TASK DETAILS:
Scan the following material for the string "title" and copy each line in which it appears.
■ ■ ■
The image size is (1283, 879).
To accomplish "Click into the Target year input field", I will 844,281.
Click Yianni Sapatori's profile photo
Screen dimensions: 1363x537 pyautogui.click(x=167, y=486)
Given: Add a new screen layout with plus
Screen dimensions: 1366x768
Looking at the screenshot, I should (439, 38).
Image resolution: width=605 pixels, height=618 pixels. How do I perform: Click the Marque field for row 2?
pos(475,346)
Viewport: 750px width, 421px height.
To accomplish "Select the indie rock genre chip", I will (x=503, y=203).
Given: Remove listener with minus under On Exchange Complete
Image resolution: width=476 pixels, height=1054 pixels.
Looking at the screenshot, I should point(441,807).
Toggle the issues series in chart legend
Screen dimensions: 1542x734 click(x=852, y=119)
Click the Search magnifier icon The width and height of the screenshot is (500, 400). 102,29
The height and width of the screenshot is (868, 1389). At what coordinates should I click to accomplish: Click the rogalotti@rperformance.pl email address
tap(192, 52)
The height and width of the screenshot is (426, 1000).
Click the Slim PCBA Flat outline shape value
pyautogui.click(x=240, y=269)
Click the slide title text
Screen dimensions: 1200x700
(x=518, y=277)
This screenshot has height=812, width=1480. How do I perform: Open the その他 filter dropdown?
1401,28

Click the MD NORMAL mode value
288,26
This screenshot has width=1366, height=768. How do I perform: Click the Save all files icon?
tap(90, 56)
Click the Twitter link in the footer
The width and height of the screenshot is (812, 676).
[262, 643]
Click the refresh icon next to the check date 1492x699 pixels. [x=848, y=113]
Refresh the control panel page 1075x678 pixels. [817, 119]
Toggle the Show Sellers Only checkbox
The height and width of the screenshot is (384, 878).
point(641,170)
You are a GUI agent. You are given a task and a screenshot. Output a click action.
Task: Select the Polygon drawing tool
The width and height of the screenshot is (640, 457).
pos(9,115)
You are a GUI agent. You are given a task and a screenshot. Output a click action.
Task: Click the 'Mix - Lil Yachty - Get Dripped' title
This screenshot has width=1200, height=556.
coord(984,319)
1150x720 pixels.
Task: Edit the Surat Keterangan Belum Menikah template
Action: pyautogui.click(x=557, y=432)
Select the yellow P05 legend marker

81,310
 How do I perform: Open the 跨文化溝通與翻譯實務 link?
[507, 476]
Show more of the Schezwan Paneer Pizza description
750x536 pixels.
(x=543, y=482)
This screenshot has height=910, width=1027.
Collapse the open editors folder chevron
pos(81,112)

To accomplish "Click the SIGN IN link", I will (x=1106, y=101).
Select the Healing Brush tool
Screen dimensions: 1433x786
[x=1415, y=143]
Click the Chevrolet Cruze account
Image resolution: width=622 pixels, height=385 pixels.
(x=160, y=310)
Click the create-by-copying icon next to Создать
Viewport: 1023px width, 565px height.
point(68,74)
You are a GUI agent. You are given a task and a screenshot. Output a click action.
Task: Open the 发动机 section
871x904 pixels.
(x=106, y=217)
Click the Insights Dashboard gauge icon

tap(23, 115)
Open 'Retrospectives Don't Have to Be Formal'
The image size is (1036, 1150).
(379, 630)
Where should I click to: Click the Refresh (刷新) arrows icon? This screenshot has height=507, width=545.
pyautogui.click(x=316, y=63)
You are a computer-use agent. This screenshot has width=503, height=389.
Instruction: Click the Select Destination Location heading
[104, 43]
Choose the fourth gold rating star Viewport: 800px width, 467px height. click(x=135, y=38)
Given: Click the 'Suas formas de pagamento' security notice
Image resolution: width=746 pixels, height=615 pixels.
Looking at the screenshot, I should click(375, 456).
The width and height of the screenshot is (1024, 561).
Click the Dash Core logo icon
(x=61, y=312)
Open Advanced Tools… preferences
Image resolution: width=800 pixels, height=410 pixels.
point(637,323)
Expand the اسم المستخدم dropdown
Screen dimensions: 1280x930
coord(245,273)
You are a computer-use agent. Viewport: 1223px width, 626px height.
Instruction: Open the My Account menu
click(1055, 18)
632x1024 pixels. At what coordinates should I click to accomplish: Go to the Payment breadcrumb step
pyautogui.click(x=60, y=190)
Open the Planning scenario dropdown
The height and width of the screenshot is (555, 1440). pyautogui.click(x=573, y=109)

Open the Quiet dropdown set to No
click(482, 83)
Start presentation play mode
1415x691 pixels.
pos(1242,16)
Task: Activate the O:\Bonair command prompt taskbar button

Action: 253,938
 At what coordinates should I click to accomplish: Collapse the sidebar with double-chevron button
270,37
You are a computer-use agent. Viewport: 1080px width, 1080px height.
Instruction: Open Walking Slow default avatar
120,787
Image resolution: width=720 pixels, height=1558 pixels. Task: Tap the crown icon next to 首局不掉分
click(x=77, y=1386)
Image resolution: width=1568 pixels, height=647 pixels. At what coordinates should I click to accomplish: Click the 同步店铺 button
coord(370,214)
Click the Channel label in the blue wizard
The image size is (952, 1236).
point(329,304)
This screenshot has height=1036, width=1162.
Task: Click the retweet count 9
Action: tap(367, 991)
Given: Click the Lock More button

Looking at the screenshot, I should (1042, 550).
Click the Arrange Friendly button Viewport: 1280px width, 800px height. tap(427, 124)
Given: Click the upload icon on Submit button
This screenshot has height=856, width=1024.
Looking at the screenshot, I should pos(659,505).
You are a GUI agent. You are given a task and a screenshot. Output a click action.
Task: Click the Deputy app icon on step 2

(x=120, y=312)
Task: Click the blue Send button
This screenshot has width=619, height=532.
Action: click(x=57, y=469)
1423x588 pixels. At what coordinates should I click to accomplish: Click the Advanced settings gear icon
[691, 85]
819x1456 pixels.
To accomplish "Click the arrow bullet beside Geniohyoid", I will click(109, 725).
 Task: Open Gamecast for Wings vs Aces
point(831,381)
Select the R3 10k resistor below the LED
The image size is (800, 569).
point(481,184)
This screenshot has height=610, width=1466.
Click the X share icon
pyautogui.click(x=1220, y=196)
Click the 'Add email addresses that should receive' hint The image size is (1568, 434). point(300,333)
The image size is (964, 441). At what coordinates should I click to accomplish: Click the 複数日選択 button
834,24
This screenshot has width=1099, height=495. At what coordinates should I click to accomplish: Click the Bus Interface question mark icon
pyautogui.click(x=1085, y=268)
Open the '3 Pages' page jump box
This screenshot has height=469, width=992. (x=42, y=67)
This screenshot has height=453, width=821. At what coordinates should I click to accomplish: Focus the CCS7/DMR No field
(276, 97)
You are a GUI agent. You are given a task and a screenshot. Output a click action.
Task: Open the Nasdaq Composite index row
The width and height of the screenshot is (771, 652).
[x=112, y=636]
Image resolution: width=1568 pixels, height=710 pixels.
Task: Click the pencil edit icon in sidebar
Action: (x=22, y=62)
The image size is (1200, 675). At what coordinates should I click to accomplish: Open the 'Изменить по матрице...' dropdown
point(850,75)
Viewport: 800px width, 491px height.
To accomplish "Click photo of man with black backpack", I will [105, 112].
■ ■ ■
EXERCISE SOLUTION:
Click the slide title text
Task: Click the 'Mix - Lil Yachty - Get Dripped' title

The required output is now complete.